Portfolio optimization techniques, such as those defined under Modern Portfolio Theory (MPT), are mildly predicated on the assumption of joint normality. Even though there will be a set of portfolio weights which minimizes variance regardless of the underlying distributions, correlation
is only a complete measure of association if the joint multivariate distribution is normal; i.e., covariance is only an exhaustive measure of co-movement if the joint distributions are themselves normal.

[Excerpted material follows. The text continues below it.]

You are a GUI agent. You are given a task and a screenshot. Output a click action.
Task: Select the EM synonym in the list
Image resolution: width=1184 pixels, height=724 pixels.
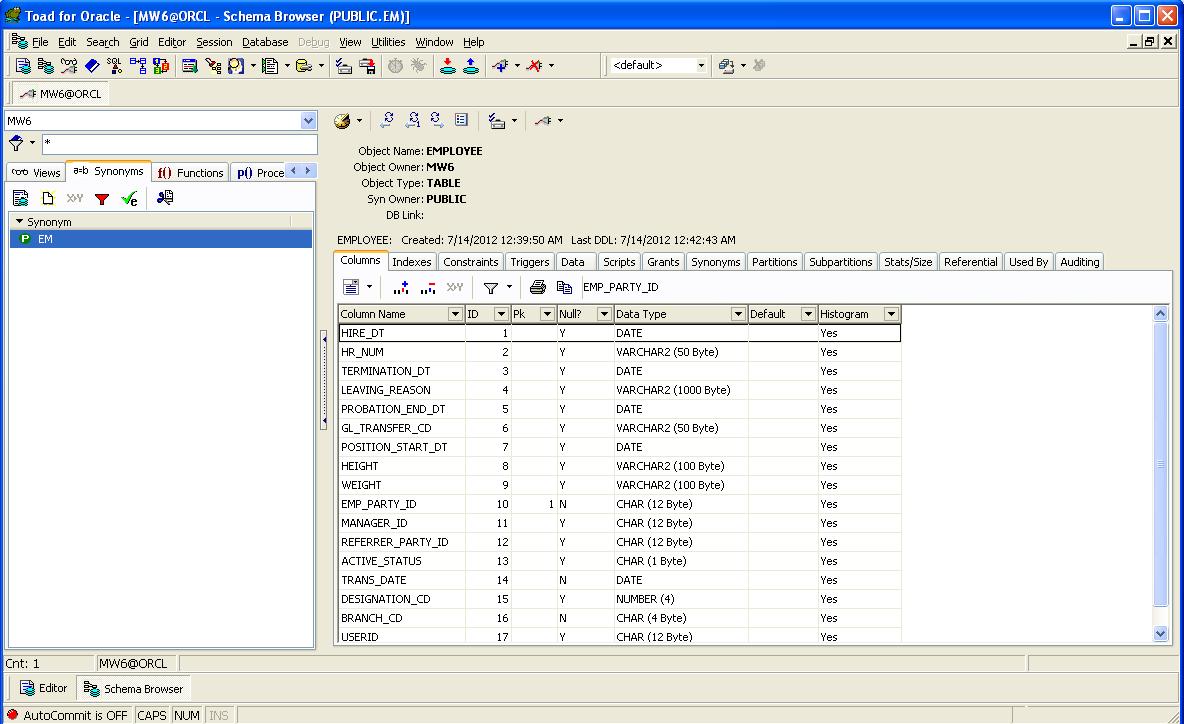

We can see this is true because the joint distribution of X and Y is defined by joint normality:
${\frac {1}{2\pi \sigma _{X}\sigma _{Y}{\sqrt {1-\rho ^{2}}}}}\iint _{X\,Y}\exp \left[-{\frac {1}{2(1-\rho ^{2})}}\left({\frac {X^{2}}{\sigma _{X}^{2}}}+{\frac {Y^{2}}{\sigma _{Y}^{2}}}-{\frac {2\rho XY}{\sigma _{X}\sigma _{Y}}}\right)\right]\,\mathrm {d} X\,\mathrm {d} Y$
Which through a proof can be show to produce:
$\sigma _{X+Y}={\sqrt {\sigma _{X}^{2}+\sigma _{Y}^{2}+2\rho \sigma _{X}\sigma _{Y}}},$
If now, we define $\omega_i \sigma^2_i=\sigma_X$, and $\omega_j \sigma^2_j=\sigma_Y$, then we get back the equation which is used as the basis of mean variance optimization of a two asset portfolio:
$\mathbb{E}[\sigma _{p}^{2}]=\omega_{i}^{2}\sigma _{i}^{2}+\omega_{j}^{2}\sigma _{j}^{2}+2\omega_{i}\omega_{j}\sigma _{i}\sigma _{j}\rho _{ij}$
So while the portfolio covariance matrix can always be computed, to the extent that underlying assets have returns which are not normal the optimization is likely to result in spuriously optimal weights.